2. The method according to claim 1, wherein step C′) is carried out before and/or after step D′).

3. The method according to claim 1, wherein after the contacting in step B′), the part of the first and/or second electrochemically active coating has the auxiliary liquid in a volume fraction of at most 60% in relation to the total volume of the part of the first and/or second electrochemically active coating.

4. The method according to claim 1, wherein after the contacting in step B′), the part of the first and/or second electrochemically active coating has the auxiliary liquid in a volume fraction of at least 10% in relation to the total volume of the part of the first and/or second electrochemically active coating.

5. The method according to claim 1, wherein the auxiliary liquid has a boiling point of at most 120° C. under chemical standard conditions.

6. The method according to claim 1, wherein the auxiliary liquid is anhydrous and/or aprotic.

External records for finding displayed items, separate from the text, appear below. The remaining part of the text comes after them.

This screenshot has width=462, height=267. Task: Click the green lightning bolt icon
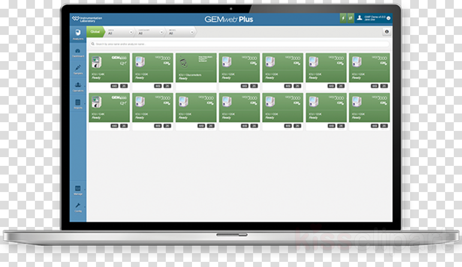click(x=343, y=18)
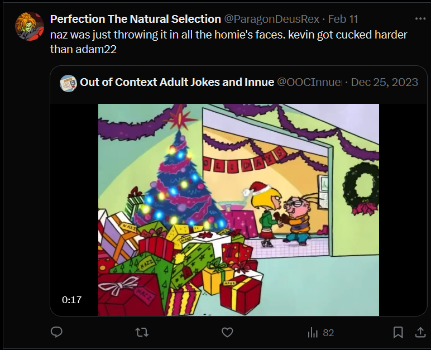Bookmark this tweet
431x350 pixels.
(x=398, y=333)
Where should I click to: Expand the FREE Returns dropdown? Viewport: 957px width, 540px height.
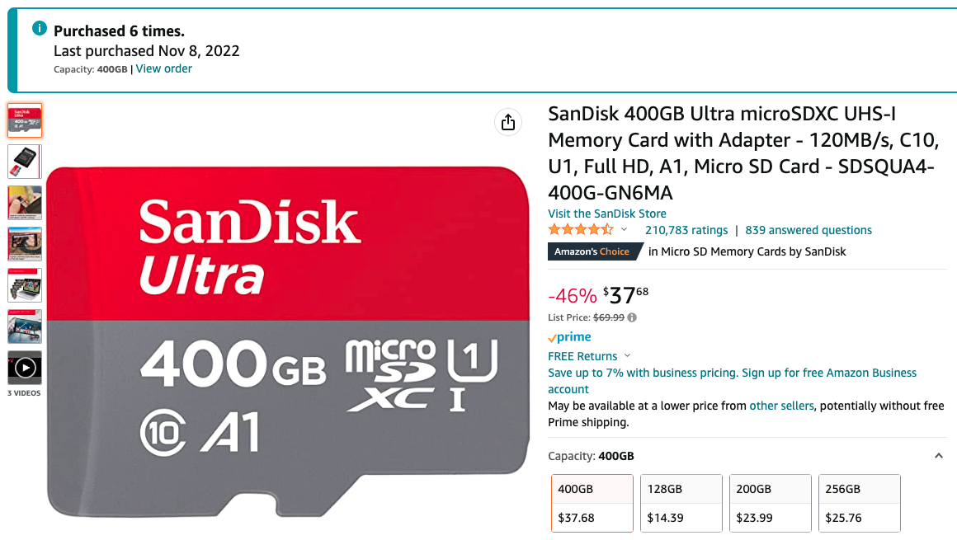[x=628, y=355]
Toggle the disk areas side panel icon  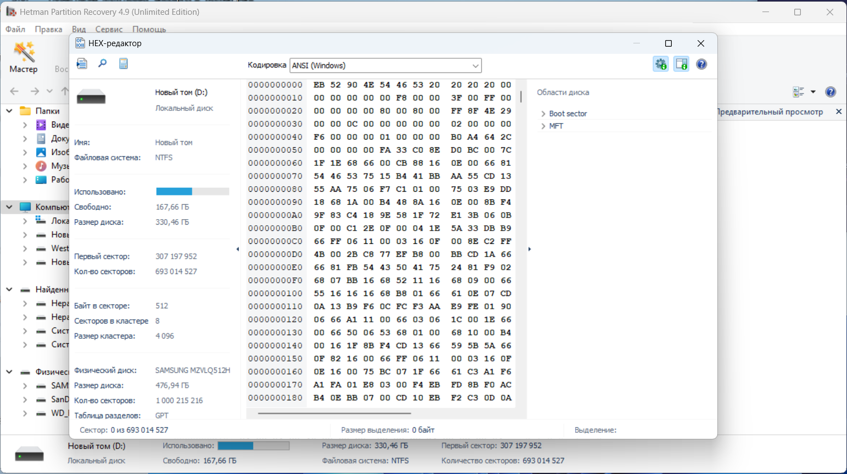(x=682, y=64)
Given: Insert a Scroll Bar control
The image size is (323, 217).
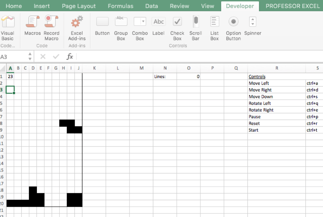Looking at the screenshot, I should [196, 28].
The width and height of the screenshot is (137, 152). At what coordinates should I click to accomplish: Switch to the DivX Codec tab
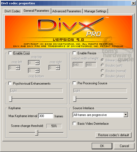tap(12, 11)

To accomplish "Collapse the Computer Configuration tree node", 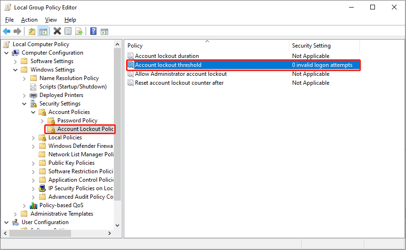I will pyautogui.click(x=7, y=53).
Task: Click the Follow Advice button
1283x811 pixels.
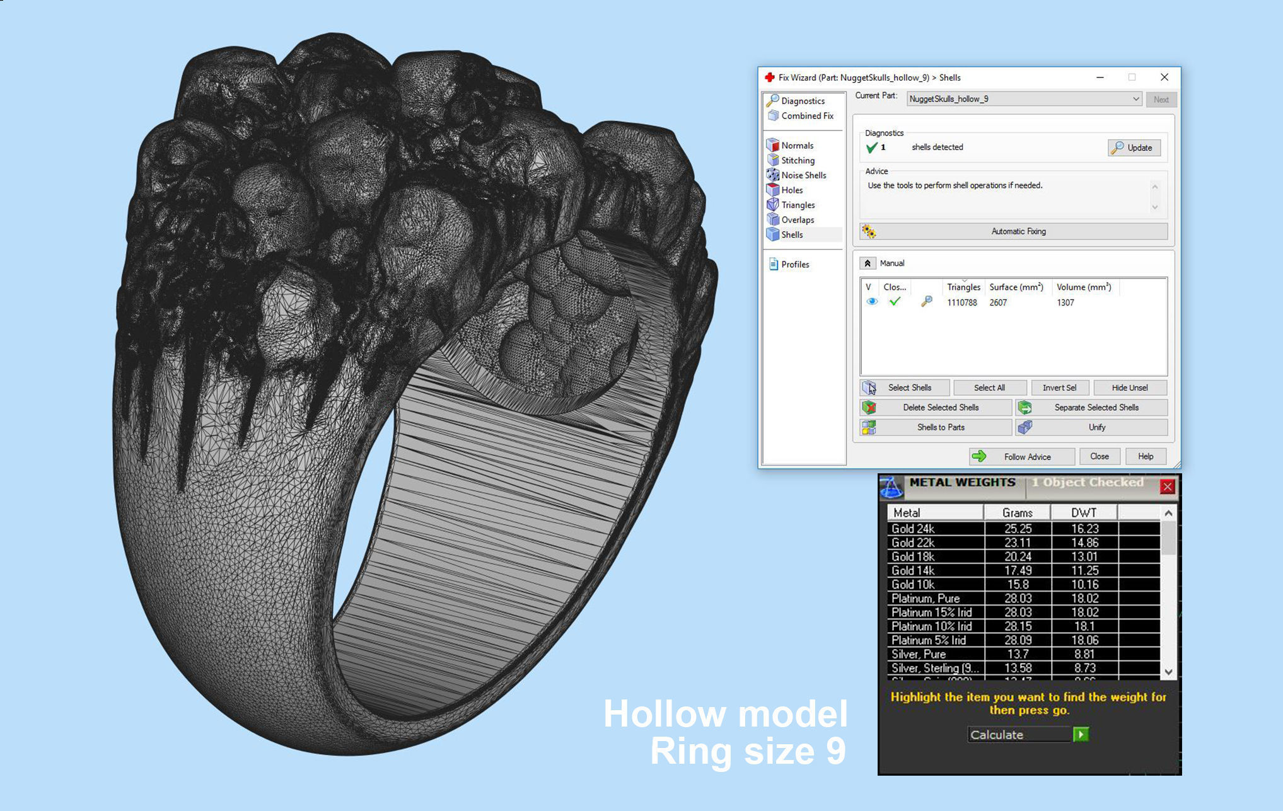Action: tap(1021, 457)
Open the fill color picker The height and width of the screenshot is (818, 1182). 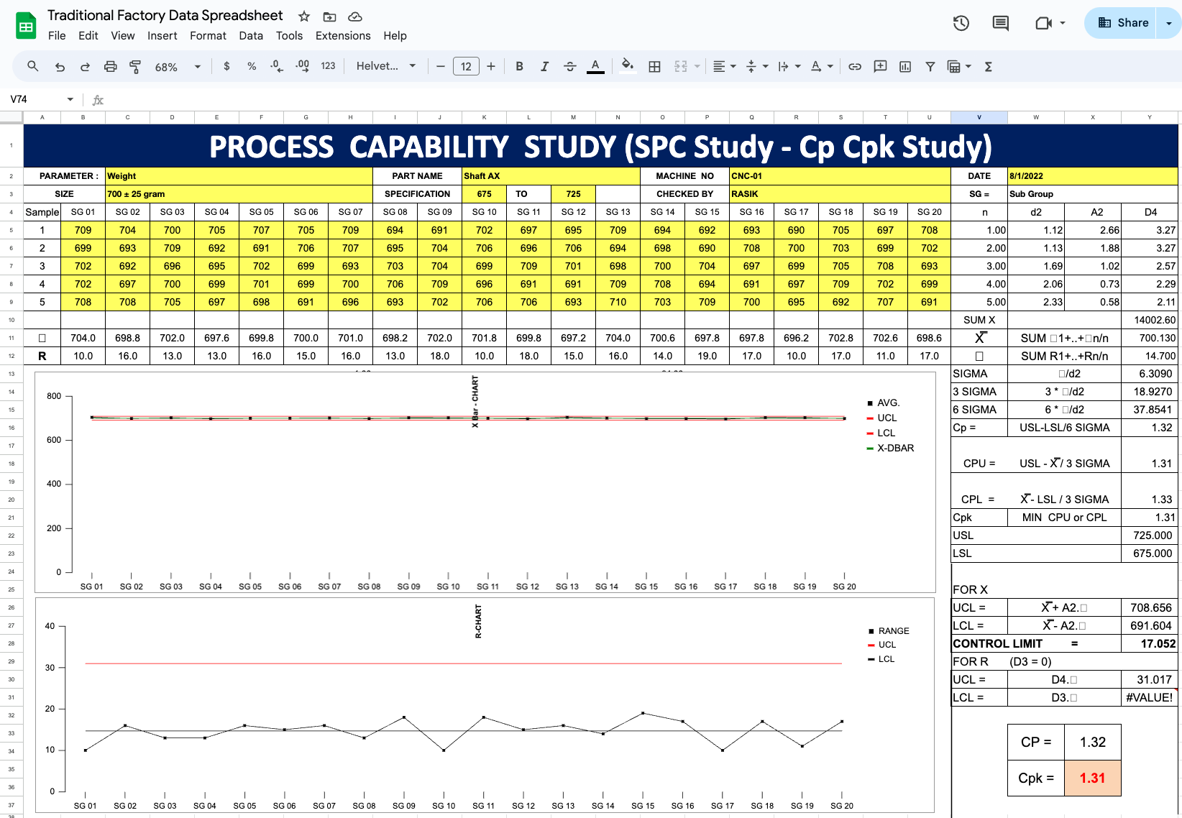tap(627, 67)

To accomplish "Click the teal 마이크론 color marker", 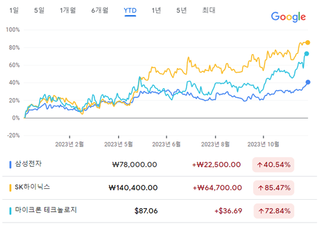I will tap(10, 211).
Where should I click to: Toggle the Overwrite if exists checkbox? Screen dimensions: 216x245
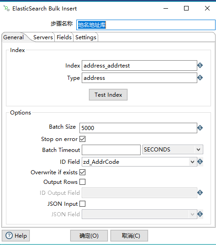(x=83, y=172)
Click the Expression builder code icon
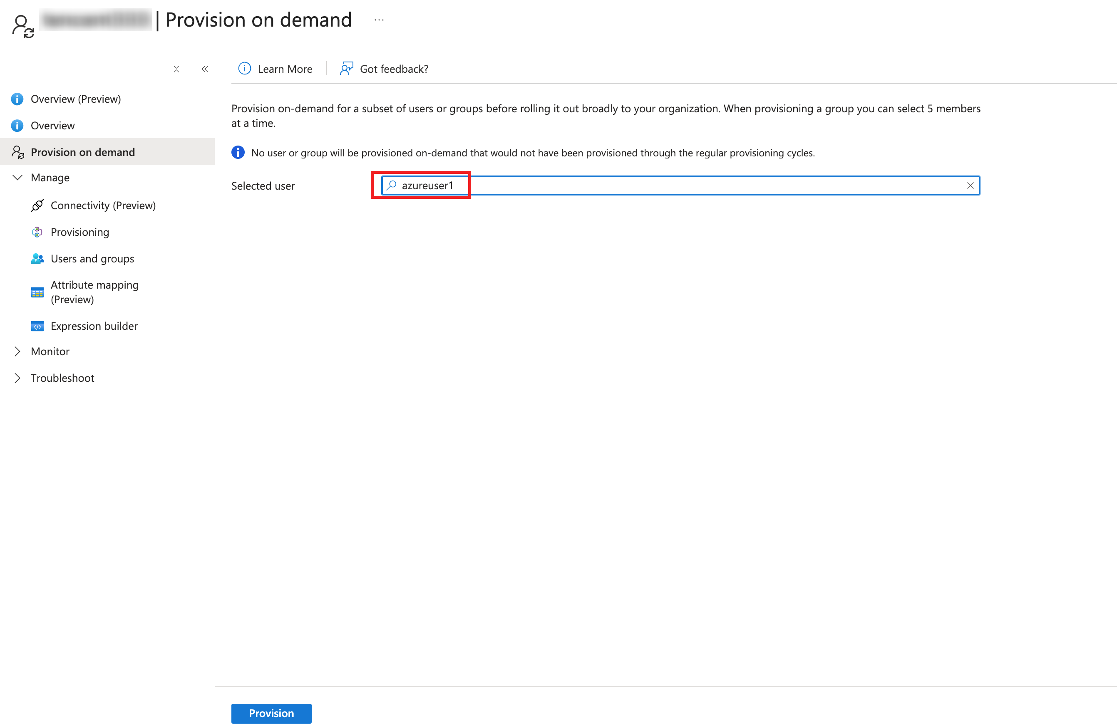Screen dimensions: 1117x727 pos(37,326)
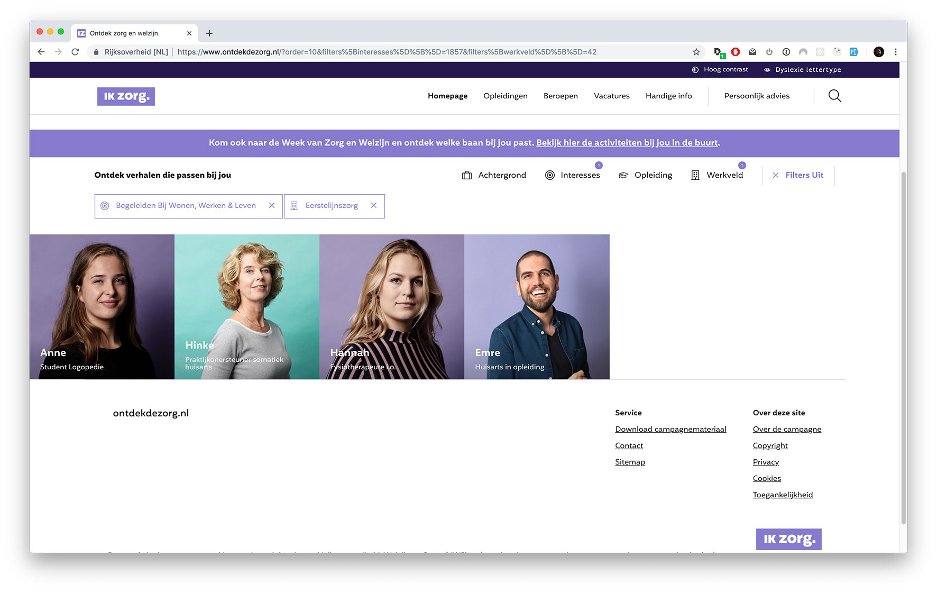Click the IK ZORG logo in the footer
Viewport: 937px width, 592px height.
pos(788,539)
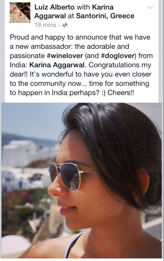Open Luiz Alberto's profile picture thumbnail

20,13
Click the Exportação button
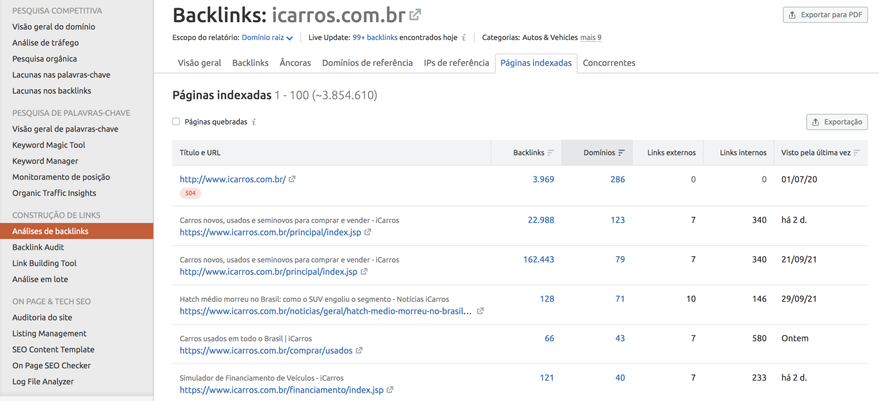The image size is (879, 401). (836, 122)
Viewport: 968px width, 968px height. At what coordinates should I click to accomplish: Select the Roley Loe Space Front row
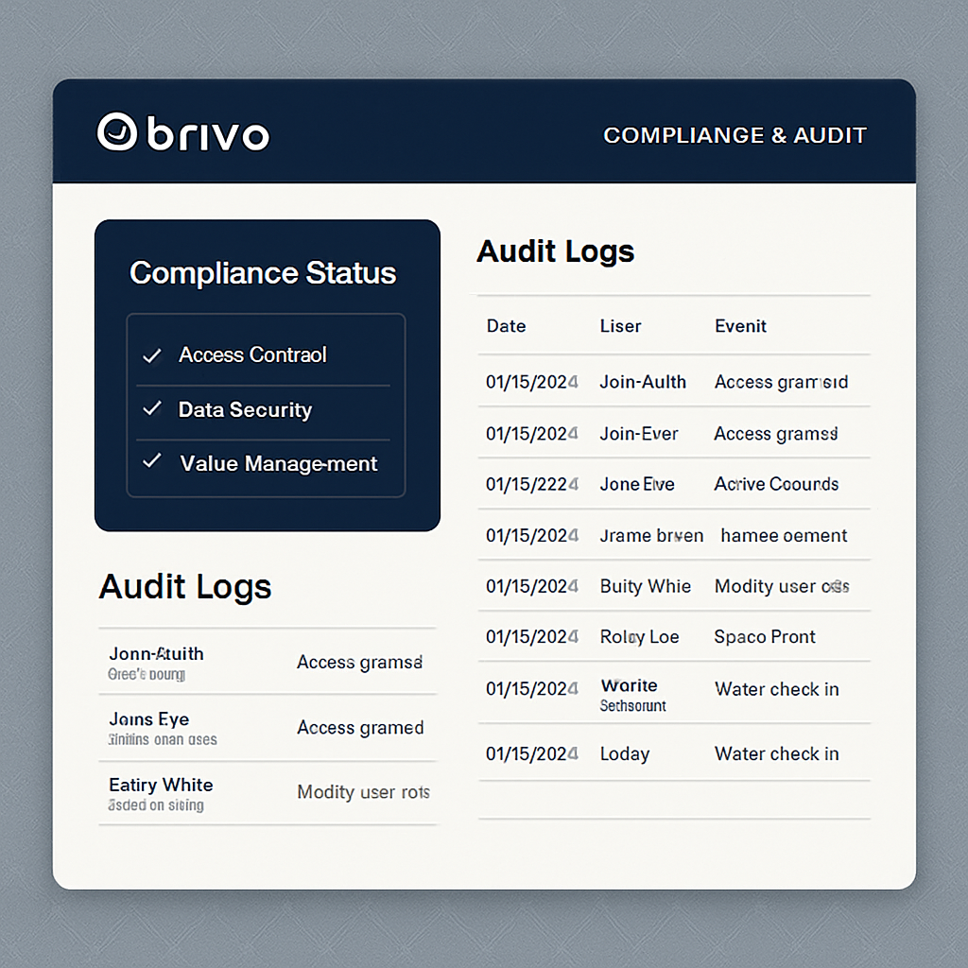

7. The method according to claim 1, wherein the first and/or second electrochemically active coating has a layer thickness of at least 75 μm.

8. The method according to claim 1, wherein the first and/or second electrode is coherent in sheet form in a longitudinal direction.

9. The method according to claim 8, wherein the first and/or second electrode is conveyed in step C′) along the longitudinal direction at a speed of at least 5 m/min.

10. The method according to claim 1, wherein the first and/or second electrochemically active coating contains no plasticizer.

11. A method for producing a lithium-ion cell, comprising the following steps: A′) providing a first electrode having a first electrode collector and a first electrochemically active coating applied onto the first electrode collector, and a second electrode having a second electrode collector and a second electrochemically active coating applied onto the second electrode collector, B′) contacting at least part of the first and/or second electrochemically active coating with an auxiliary liquid, C′) cutting, winding and/or folding the first and/or second electrode, wherein step C′) is carried out after step B′), D′) combining the first electrode with a separator and the second electrode, and E′) supplying an electrolyte, wherein the auxiliary liquid is not removed prior to supplying the electrolyte in step E′).

Description

BRIEF DESCRIPTION OF THE DRAWINGS

(1) FIG. 1 shows schematically an embodiment of the method according to the invention, where an electrode EL is contacted via a contacting device KE, such as a spraying device or sprinkler system, for example, with the electrolyte and/or auxiliary liquid (indicated by the three vertical arrows) and then wound to form the roll ER.

(2) FIG. 2 shows schematically another embodiment of the method according to the invention, where an electrode EL is guided over deflecting rollers UR through a contact bath KB of electrolyte and/or auxiliary liquid, and then wound to form the roll ER.

DETAILED DESCRIPTION OF THE DRAWINGS

(3) The figures are purely exemplary in character and are not restricted to the feature combinations shown. For example, the schematic representation of the electrode EL may also represent a combination of a component sequence of an anode, a separator, a cathode, and a separator. Instead of the roll ER, it is also possible to assume a prismatic flat winding or a cutting device, such as a punch. It is likewise possible to add or omit individual features shown, or particular embodiments shown, provided the general technical teaching of the invention remains realized. In this sense, furthermore, the invention embraces any combination of features of the claims and of the description, even if that combination of features is not expressly mentioned.

(4) The foregoing disclosure has been set forth merely to illustrate the invention and is not intended to be limiting. Since modifications of the disclosed embodiments incorporating the spirit and substance of the invention may occur to persons skilled in the art, the invention should be construed to include everything within the scope of the appended claims and equivalents thereof.